# Best place to pick up steel wheels - new or used



## rreiffer (Jan 14, 2009)

Hello,
I have quite a few USA Trains boxcars with the plastic wheels that I would like to put some steel wheels on however I really don't want to have the value of the steel wheels be more than the value of the cars







. Any ideas on either new or used reasonably priced wheels? I don't care if they are new or used. Thanks
Rich


----------



## altterrain (Jan 2, 2008)

Lots of guys use Bachmann wheels which can be bought in bulk. 
Many of us use Al Kramer's (SanVal) wheels bought on eBay - http://shop.ebay.com/ana.kramer/m.html 
Black ones for freight. Silver for passenger cars. I didn't care for his ball bearing wheel sets but many do like them. 

-Brian


----------



## Greg Elmassian (Jan 3, 2008)

Cheapest is Bachmann still, in cost and quality... 

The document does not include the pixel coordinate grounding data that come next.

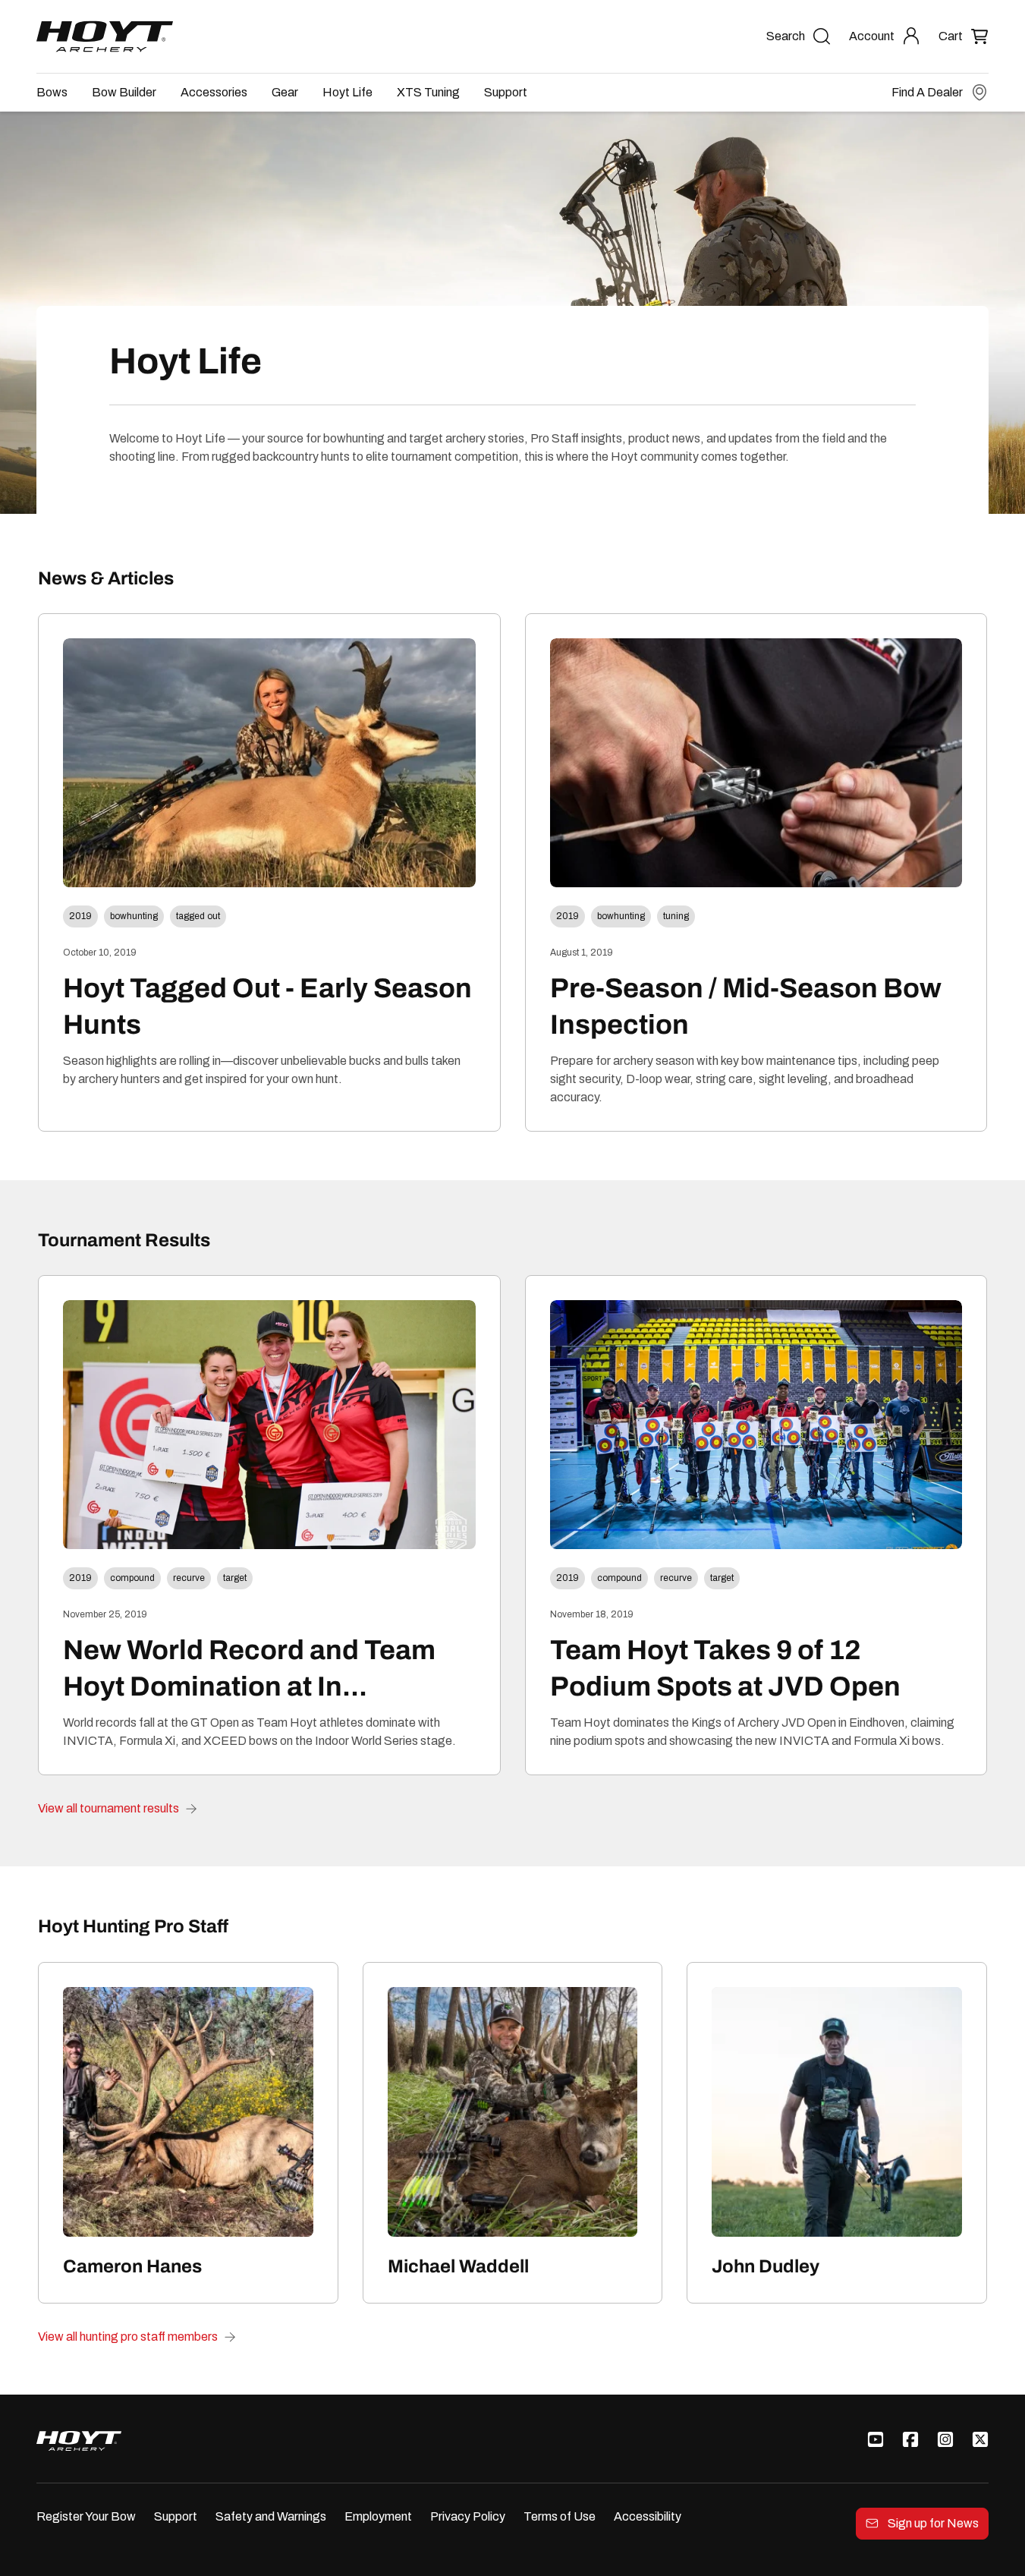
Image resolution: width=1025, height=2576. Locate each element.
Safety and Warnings (270, 2516)
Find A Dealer (927, 92)
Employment (378, 2516)
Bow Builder (124, 92)
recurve (189, 1578)
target (235, 1578)
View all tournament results (108, 1808)
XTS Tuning (428, 92)
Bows (52, 92)
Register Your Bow (86, 2516)
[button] (964, 36)
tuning (676, 916)
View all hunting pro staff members (128, 2336)
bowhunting (134, 916)
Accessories (214, 92)
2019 (80, 916)
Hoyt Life (347, 92)
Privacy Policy (467, 2516)
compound (132, 1578)
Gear (285, 92)
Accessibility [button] (647, 2516)
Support (505, 92)
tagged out (198, 916)
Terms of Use (560, 2516)
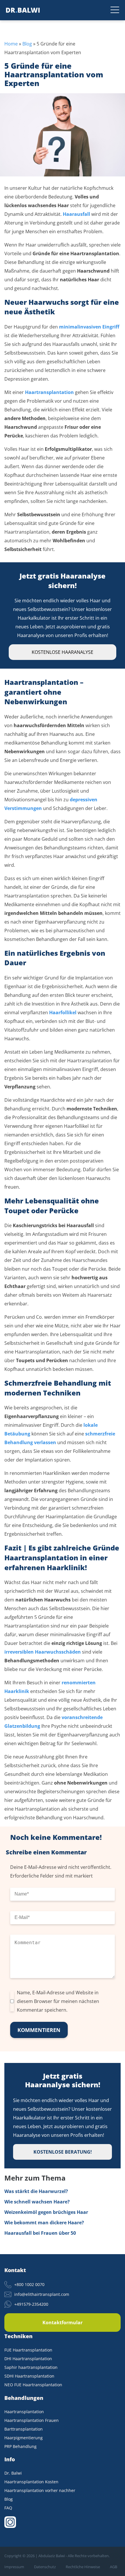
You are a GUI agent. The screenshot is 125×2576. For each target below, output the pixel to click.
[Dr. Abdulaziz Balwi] (23, 10)
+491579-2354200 (31, 2304)
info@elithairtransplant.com (41, 2294)
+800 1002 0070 (29, 2284)
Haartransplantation (24, 2411)
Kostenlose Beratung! (62, 2152)
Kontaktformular (62, 2322)
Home (11, 44)
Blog (27, 44)
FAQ (8, 2508)
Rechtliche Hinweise (83, 2566)
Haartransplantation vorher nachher (39, 2490)
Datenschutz (45, 2566)
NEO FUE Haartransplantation (33, 2384)
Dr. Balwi (13, 2473)
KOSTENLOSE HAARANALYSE (62, 652)
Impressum (14, 2566)
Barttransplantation (23, 2429)
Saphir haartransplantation (31, 2367)
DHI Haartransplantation (28, 2358)
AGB (113, 2566)
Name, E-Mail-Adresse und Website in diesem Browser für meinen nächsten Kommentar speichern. (58, 2001)
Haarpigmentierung (23, 2437)
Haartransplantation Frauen (31, 2420)
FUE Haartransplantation (28, 2350)
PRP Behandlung (20, 2446)
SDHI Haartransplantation (29, 2376)
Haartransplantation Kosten (31, 2481)
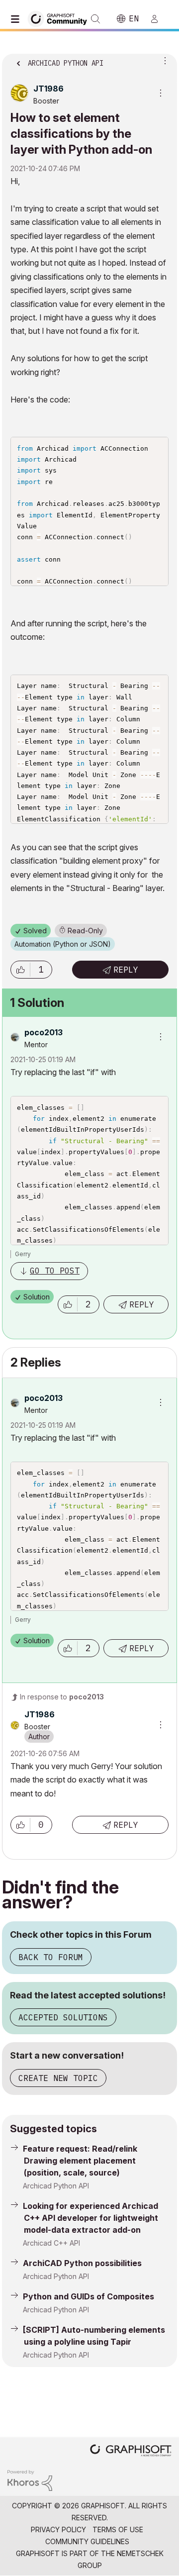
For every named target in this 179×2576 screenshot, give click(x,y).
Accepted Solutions (63, 2017)
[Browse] (17, 18)
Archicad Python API (56, 2185)
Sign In (159, 19)
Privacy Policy (58, 2529)
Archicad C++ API (51, 2243)
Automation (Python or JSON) (62, 944)
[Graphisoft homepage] (131, 2451)
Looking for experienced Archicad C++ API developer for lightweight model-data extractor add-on (90, 2218)
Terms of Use (117, 2529)
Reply (125, 970)
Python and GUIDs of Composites (88, 2296)
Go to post (55, 1271)
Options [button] (163, 60)
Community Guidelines (87, 2541)
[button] (20, 969)
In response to (62, 1696)
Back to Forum (50, 1957)
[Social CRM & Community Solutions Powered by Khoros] (29, 2480)
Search (95, 19)
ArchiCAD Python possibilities (82, 2263)
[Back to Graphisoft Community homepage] (60, 18)
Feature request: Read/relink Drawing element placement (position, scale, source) (80, 2161)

Next up is probably the AML ones... 

Heard St. Aubins had a killer sale on the Aristo ones... 

Regards, Greg


----------



## Rookwood Central (Jan 2, 2008)

I have used Bachmann Steel Wheels on all my non Bachmann rolling stock, some 60 cars, Cheap, pretty good value, and they put the weight down low and help in stabillising cars. Plastic wheels in hot climates are bad news. I am in Sub Tropical Australia, with high temps in Summer.


----------



## snowshoe (Jan 2, 2008)

All I use are Bachmann wheels. You cant beat the price and for me they work well.


----------



## Ward H (Jan 5, 2008)

USA Trains sold ten pr for $55 at last years York show. Good wheels for the price.


----------



## aceinspp (Jan 2, 2008)

I just keep my eye out for the cheapest price as most will work fine and that is what I will use. Later RJD


----------



## rreiffer (Jan 14, 2009)

Thanks for the great replies so far. I have found some but could still use many more! 

Rich


----------



## jctp421 (Feb 8, 2008)

I pick them up on ebay from Sanval. Seem to work well for me, though his prices have gone up a ton over the past year or so. I don't know prices on the aristo or bachmann, but for me metal wheels are metal wheels. Good luck!


----------



## Chucks_Trains (Jan 2, 2008)

http://www.wholesaletrains.com/Detail.asp?ID=200509937


----------